**WHAT YOU SHOULD DO**
Copy the material below verbatim, from the line with "Where should I click to: Open the When: Issue" to the line with "point(328,268)", including both of those lines.

**ENTRIES**
• • • • •
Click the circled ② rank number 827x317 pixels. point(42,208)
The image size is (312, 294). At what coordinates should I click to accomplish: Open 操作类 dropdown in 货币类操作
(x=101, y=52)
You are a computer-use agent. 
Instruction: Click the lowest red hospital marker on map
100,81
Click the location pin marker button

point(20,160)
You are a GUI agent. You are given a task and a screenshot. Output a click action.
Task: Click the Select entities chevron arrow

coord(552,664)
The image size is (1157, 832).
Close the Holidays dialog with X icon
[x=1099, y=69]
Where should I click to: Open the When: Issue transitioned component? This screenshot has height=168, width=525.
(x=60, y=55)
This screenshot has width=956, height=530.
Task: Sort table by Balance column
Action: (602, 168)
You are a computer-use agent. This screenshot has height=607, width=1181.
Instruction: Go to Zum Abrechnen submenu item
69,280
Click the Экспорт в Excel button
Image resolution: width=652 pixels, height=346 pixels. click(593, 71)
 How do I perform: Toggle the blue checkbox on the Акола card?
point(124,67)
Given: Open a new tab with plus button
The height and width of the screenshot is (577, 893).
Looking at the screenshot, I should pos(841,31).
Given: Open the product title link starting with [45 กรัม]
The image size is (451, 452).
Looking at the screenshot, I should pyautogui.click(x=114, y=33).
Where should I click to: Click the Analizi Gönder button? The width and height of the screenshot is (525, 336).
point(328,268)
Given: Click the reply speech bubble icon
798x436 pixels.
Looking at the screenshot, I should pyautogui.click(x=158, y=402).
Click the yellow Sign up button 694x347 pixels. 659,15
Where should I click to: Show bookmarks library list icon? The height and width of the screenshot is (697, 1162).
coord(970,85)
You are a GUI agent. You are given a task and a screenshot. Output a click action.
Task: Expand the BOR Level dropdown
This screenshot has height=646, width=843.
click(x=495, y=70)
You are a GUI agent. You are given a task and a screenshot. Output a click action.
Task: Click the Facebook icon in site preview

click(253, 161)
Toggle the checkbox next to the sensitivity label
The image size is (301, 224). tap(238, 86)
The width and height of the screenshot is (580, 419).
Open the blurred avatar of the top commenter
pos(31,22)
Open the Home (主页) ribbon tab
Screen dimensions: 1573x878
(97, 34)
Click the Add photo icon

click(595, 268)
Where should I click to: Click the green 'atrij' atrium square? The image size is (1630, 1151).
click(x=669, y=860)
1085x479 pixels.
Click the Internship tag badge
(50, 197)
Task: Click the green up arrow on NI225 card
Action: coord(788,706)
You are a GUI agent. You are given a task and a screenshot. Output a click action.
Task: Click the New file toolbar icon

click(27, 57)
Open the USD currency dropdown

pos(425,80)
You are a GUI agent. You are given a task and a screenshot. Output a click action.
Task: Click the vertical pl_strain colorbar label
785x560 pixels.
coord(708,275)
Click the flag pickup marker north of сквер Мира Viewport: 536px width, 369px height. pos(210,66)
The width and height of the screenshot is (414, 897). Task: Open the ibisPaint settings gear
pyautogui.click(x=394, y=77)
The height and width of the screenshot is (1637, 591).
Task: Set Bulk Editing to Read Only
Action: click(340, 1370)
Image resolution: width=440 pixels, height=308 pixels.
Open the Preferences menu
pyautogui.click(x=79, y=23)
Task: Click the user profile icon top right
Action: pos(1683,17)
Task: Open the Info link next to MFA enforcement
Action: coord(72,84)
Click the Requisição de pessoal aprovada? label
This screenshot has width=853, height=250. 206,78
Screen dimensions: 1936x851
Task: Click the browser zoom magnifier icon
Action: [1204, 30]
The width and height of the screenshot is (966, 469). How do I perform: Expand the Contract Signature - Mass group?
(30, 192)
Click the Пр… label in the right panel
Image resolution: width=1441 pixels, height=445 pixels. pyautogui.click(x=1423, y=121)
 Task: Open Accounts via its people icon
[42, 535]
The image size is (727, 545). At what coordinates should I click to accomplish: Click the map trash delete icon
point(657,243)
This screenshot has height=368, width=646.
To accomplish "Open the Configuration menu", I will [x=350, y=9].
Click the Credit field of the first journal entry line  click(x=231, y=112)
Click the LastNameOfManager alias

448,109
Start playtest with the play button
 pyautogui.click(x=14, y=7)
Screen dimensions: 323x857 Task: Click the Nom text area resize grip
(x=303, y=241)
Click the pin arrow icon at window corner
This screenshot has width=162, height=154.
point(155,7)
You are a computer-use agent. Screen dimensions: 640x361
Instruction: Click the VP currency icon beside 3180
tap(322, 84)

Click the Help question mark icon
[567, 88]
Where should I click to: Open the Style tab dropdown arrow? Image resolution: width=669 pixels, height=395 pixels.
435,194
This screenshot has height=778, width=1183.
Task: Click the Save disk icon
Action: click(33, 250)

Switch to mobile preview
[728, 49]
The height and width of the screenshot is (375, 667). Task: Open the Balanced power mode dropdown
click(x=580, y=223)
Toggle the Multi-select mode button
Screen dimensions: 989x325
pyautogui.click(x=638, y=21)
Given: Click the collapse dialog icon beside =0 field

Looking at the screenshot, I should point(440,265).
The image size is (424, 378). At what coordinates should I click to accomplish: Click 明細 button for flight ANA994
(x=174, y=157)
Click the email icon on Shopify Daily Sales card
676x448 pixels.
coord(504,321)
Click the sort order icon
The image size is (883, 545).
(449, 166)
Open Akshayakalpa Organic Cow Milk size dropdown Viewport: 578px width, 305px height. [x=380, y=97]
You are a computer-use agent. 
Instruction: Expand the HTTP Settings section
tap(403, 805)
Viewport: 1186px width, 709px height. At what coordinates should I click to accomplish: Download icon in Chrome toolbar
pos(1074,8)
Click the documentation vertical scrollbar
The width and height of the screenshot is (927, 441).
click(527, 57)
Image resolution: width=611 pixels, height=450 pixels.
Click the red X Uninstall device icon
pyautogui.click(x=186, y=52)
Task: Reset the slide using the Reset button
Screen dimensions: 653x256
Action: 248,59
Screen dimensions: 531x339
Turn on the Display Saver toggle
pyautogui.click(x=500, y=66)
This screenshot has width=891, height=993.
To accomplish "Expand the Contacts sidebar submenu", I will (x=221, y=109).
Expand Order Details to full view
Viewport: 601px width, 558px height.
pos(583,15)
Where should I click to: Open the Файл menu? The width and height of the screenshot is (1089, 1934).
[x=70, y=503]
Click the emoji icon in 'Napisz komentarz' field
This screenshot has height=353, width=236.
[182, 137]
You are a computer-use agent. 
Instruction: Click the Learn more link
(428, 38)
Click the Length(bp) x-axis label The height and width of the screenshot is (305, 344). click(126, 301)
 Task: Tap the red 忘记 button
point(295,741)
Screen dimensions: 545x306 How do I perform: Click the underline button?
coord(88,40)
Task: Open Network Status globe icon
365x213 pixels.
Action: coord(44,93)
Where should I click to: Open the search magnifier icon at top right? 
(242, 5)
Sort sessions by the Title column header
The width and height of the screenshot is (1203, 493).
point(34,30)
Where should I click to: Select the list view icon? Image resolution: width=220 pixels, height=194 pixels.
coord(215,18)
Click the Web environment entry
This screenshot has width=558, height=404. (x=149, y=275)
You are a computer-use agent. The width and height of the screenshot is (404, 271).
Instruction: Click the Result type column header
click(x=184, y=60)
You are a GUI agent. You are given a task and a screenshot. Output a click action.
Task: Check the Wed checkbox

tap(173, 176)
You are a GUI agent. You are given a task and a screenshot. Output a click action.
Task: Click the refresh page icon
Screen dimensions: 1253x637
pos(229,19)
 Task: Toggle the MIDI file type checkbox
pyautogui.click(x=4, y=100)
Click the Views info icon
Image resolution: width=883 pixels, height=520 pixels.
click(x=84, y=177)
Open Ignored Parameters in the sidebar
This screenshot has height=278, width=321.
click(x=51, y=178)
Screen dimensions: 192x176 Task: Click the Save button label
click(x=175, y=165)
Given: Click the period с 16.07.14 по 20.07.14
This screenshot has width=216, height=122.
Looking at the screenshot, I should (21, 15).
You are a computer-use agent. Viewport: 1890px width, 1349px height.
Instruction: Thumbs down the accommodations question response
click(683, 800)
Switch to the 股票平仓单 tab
• • • • •
**ANSWER TO THE PROBLEM**
Where should I click to: Open the When: Issue transitioned component? This screenshot has height=168, width=525.
(x=60, y=55)
This screenshot has width=956, height=530.
Task: Sort table by Balance column
Action: (602, 168)
You are a computer-use agent. This screenshot has height=607, width=1181.
Instruction: Go to Zum Abrechnen submenu item
69,280
Click the Экспорт в Excel button
Image resolution: width=652 pixels, height=346 pixels. click(593, 71)
 How do I perform: Toggle the blue checkbox on the Акола card?
point(124,67)
Given: Open a new tab with plus button
The height and width of the screenshot is (577, 893).
Looking at the screenshot, I should pos(841,31).
Given: Open the product title link starting with [45 กรัม]
The image size is (451, 452).
Looking at the screenshot, I should pyautogui.click(x=114, y=33).
Where should I click to: Click the Analizi Gönder button? The width and height of the screenshot is (525, 336).
point(328,268)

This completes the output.